Actually, on September 15, 1829, President Vicente Guerrero had issued a directive abolishing slavery throughout the nation. (Guerrero’s gesture notwithstanding, slavery in Mexico would continue until the 1850s, though never as a legal institution.) Concerned about an immigration policy that seemed to be going astray, Guerrero had sought to dissuade Anglos from further colonization altogether by depriving them of their enslaved workforce. Political resistance from various quarters in Coahuila and Texas, however, ended up persuading Guerrero to exempt Texas from his national emancipation decree. Now, only seven months later, the Law of April 6, 1830, reinstated the ban on bringing human chattel into Texas–a point not lost on the American immigrants.

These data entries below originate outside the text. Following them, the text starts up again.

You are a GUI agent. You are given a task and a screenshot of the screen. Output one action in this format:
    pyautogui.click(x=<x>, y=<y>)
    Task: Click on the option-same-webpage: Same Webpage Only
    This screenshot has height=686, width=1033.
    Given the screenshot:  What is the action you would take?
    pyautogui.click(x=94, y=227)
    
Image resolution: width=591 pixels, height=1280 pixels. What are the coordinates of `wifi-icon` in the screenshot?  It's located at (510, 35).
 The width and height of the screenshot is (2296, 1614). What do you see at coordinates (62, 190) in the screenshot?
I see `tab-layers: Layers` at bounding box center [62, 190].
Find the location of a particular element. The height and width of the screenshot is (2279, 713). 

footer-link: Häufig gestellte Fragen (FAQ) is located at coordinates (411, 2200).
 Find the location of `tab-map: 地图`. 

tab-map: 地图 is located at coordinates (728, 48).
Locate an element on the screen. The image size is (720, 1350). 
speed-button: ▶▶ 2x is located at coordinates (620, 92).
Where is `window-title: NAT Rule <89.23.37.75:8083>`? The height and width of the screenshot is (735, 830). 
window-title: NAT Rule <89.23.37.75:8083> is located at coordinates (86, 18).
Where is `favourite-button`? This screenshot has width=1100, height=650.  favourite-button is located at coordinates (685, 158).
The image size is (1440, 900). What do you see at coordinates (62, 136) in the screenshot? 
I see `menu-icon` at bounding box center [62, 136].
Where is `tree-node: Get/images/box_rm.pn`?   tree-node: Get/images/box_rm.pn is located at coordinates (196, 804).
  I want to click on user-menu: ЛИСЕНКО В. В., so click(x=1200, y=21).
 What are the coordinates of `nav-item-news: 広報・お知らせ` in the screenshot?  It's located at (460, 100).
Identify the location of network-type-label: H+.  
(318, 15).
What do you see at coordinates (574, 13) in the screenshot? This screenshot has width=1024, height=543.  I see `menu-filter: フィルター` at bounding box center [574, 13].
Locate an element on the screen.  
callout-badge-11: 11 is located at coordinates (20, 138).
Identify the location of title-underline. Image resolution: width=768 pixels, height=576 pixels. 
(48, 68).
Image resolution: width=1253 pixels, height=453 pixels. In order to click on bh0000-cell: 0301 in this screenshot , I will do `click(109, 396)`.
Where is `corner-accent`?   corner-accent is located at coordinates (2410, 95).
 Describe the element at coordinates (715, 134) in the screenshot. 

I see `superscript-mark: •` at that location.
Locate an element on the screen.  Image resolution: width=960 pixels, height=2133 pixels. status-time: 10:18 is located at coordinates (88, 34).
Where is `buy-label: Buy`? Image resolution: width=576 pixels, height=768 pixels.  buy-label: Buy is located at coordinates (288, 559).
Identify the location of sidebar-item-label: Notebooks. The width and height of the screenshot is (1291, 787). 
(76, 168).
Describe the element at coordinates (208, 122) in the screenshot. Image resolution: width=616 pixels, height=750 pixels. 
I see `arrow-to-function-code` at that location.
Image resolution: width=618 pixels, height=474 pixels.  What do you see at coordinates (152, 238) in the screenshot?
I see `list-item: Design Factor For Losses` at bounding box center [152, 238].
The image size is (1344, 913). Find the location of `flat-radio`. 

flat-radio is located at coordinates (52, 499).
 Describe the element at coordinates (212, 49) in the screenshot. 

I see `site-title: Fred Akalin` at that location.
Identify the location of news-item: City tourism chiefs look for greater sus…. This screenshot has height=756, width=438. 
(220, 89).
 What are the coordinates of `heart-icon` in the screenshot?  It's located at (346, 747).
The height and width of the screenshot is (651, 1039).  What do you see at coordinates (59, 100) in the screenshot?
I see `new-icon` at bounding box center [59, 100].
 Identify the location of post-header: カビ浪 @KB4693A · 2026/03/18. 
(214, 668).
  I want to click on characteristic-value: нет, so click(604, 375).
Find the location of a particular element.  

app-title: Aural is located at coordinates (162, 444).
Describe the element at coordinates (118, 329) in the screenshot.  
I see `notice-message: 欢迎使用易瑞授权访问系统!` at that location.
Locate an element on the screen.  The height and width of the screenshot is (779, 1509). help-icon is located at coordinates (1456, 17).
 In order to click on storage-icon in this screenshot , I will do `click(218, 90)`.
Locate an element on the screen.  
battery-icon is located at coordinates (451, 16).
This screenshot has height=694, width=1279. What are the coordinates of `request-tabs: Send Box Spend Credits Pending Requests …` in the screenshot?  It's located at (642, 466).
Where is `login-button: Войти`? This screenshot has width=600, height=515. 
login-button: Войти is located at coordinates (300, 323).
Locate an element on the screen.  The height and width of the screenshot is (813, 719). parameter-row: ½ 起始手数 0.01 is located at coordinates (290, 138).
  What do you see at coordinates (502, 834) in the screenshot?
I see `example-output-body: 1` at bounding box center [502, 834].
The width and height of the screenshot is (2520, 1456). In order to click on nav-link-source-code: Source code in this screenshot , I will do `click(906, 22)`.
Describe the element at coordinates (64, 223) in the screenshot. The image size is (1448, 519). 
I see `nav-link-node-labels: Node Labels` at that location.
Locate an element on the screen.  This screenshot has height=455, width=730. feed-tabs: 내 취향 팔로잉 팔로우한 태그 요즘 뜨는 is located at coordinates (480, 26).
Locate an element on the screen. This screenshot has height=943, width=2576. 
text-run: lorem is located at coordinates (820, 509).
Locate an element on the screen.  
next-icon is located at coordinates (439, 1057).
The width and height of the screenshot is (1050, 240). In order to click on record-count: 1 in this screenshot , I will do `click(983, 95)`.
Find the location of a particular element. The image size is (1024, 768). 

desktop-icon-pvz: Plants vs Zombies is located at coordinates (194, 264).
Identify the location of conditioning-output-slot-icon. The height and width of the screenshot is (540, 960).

Mexican and American Capitalists
It was a rising class of capitalists from Coahuila and Texas who, along with Stephen F. Austin, had convinced Guerrero to excuse their state from the antislavery law. Leaders of this coalition were the statesmen from Parras and Monclova in Coahuila, José María Viesca and his brother Agustín. In the 1820s, the Viesca faction belonged to the liberal Federalist party struggling to maintain control in Mexican politics. Their leaders at the national level were revolutionary veterans such as Guadalupe Victoria, Lorenzo de Zavala, and Vicente Guerrero, as well as intellectuals like Valentín Gómez Farías. Their antagonists were members of the Centralist faction, who were usually conservatives bent on securing the traditional power of the military and the Catholic Church.
According to Tijerina, the Viesca faction was committed to achieving economic prosperity through the state colonization program of 1825 and other means. Through legislation, they obtained exemptions from taxes on cotton, foreign imports, and domestic items for use by colonists and residents of Coahuila and Texas. They granted citizenship and special concessions to many Anglo Americans, among them the entrepreneur James Bowie, who acquired a textile‐mill permit. These liberals posited that slave labor was necessary for the economic advancement of the state.
Meanwhile, Stephen F. Austin’s plan for developing the cotton industry in Texas paralleled the ambitions of the liberal Coahuiltejanos, who, seeing their own prosperity in the cultivation of cotton, worked strenuously to have slavery legitimized. An early victory came in a decree passed on May 5, 1828, that validated contracts of servitude made in foreign countries by immigrants to Coahuila and Tejas. Sponsored by the Texas delegate José Antonio Navarro (Figure 3.3), the new law provided for Anglo American colonists to bring slaves into Texas as permanently indentured servants. Support for passing this legislation was generated by the same coalition of Coahuiltejanos and Anglos that had mobilized in 1829 to have Texas exempted from the Guerrero decree.